__ページの抜粋__
エマはオオカミが苦手。目をぎらっとひからせて、いきなりがぶっとかみついてくる。そんなオオカミが学校にもいる。最初は仲良しだって思っていたのに、ある日気がついたらオオカミに変身していた。
「エマののろま!」
オオカミになったエルザは、毎日いじわるをしてくるし、まわりの子も助けてくれない。エマはおなかがぎゅうっと重くなり、なにもできなくなった。誰にも言えない、どうしよう。そんなある日、エルザのいじめのターゲットがシモンになった。エマは……。
ベルギーの公立病院で心理カウンセラーとしても活動する心理学者が描いた、いじめをテーマとしたこの絵本。主人公の女の子エマは、いじめの「被害者」になり、自分を守るために「加害者」にもなるのです。でも、心はまったく軽くならないことに気がついて、ある行動に移していく。いじめは、いつの時代でもどこの国でもなかなかなくなりません。でも、いじめの起こる仕組みを知ることは、とっても大事なこと。そこから解決の糸口を見つけていくためのケアをしていくのは、やっぱり大人の大切な役目なのだと伝えてくれています。

__やること__
上の「ページの抜粋」を読んで、次の質問に答えてください。
1. オオカミになって、エマに毎日いじわるをしてくる子の名前は何ですか。
2. ある日、エルザのいじめのターゲットになったのは誰ですか。
3. この絵本を描いた心理学者が心理カウンセラーとしても活動しているのは、どこの国の公立病院ですか。

__使えるデータ__

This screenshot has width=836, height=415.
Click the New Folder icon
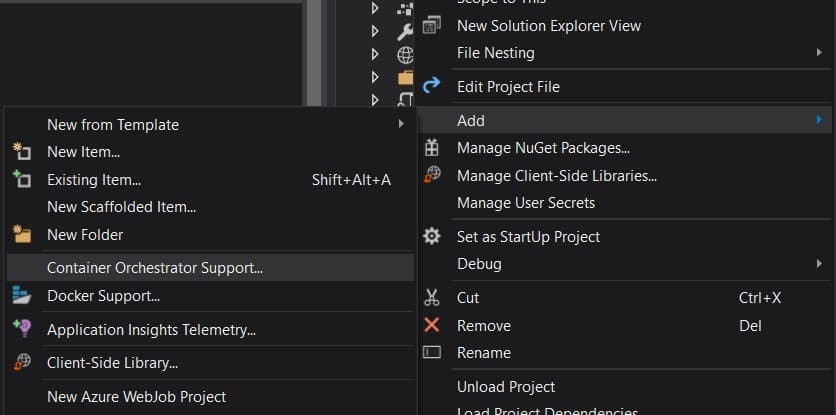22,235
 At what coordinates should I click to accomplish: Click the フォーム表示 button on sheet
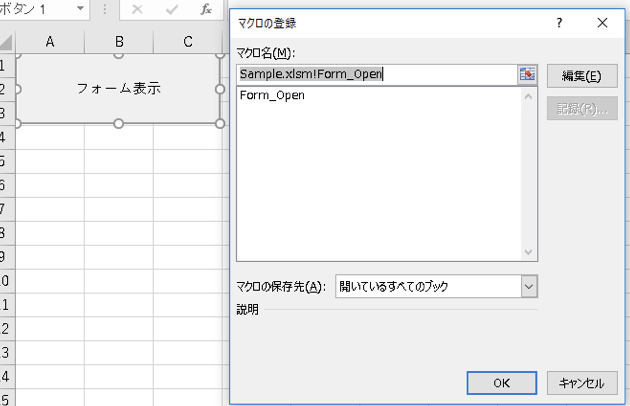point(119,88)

==

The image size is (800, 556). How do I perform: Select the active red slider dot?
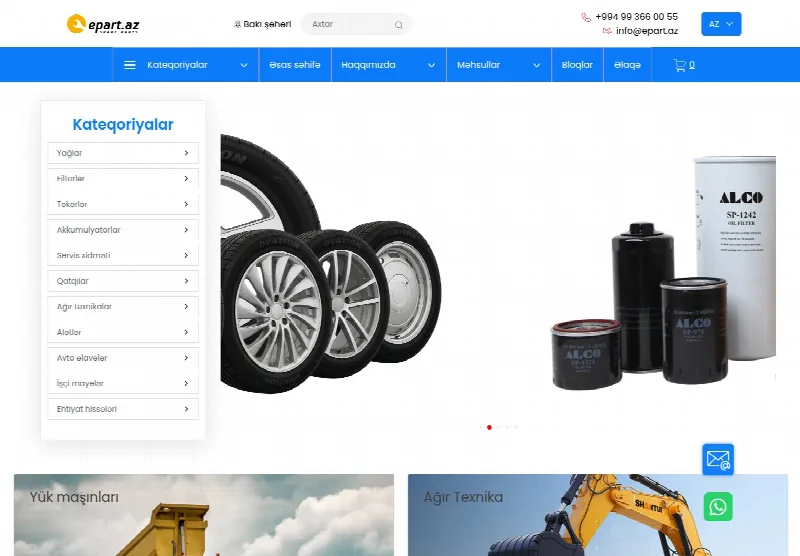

...

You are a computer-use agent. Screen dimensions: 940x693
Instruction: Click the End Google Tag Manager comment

__こたえ__
1. エルザ
2. シモン
3. ベルギー